Ricardo Quintela anunció que un eventual gobierno peronista revisará las inversiones que, a su entender, comprometan los recursos naturales y la soberanía argentina. El gobernador de La Rioja sostuvo que podrían nacionalizarse, expropiarse o recuperarse activos cuando esa evaluación detecte apropiaciones indebidas. Su advertencia apuntó especialmente a los proyectos beneficiados por el Régimen de Incentivo para Grandes Inversiones y profundizó su confrontación con Javier Milei.
Quintela afirmó que las principales ventajas económicas se concentraron en sectores vinculados con Vaca Muerta y la minería. Según su planteo, muchas inversiones ya existían antes de la actual administración y el RIGI les permitió migrar hacia un esquema impositivo más favorable. La promesa de revisión busca instalar una condición política para quienes decidan invertir bajo esas reglas: las autorizaciones y beneficios actuales no quedarían fuera de examen ante un cambio de gobierno en 2027.
El mandatario conectó esa posición con su rechazo a la reforma de la Ley de Tierras que debía tratar el Senado. Dijo confiar en el acompañamiento del peronismo para impedir su avance y cuestionó que cada provincia determine por separado la venta de superficie rural. Para Quintela, la autonomía provincial debe funcionar dentro de un federalismo común y ninguna jurisdicción puede proteger por sí sola sus recursos si el país no adopta una política nacional de desarrollo.
Su diagnóstico incorporó una crítica a la distribución territorial de los beneficios. Señaló que incluso Neuquén, pese a la actividad de Vaca Muerta, enfrenta problemas de empleo y necesita extender el crecimiento al turismo, la gastronomía y la hotelería. La explotación de recursos naturales, planteó, debe convivir con su protección y con otras actividades capaces de ampliar el empleo, en lugar de quedar aislada como único motor económico.
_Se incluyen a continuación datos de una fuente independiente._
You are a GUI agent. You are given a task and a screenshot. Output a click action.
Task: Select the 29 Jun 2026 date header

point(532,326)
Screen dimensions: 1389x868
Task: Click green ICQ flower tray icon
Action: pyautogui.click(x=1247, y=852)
La disputa también alcanza la relación financiera e institucional con la Casa Rosada. Quintela la definió como nula, afirmó que no existe un interlocutor nacional y reclamó el cumplimiento de obligaciones antes que una nueva instancia de diálogo. Agregó que la Corte Suprema todavía no respondió las demandas ni los pedidos de pronto despacho presentados por La Rioja, y volvió a cuestionar a los gobernadores peronistas que acompañan iniciativas de Milei.
El próximo escenario será la segunda reunión del Norte Grande prevista para mediados de agosto en Posadas. Quintela anticipó que propondrá discutir la caída de fondos coparticipables, la reactivación de obras públicas paralizadas y estrategias regionales de infraestructura con los mandatarios del NEA y el NOA. Allí deberá trasladar su advertencia nacional sobre inversiones a una agenda compartida con gobernadores de distintas fuerzas, incluidos varios con los que hoy reconoce no tener diálogo político.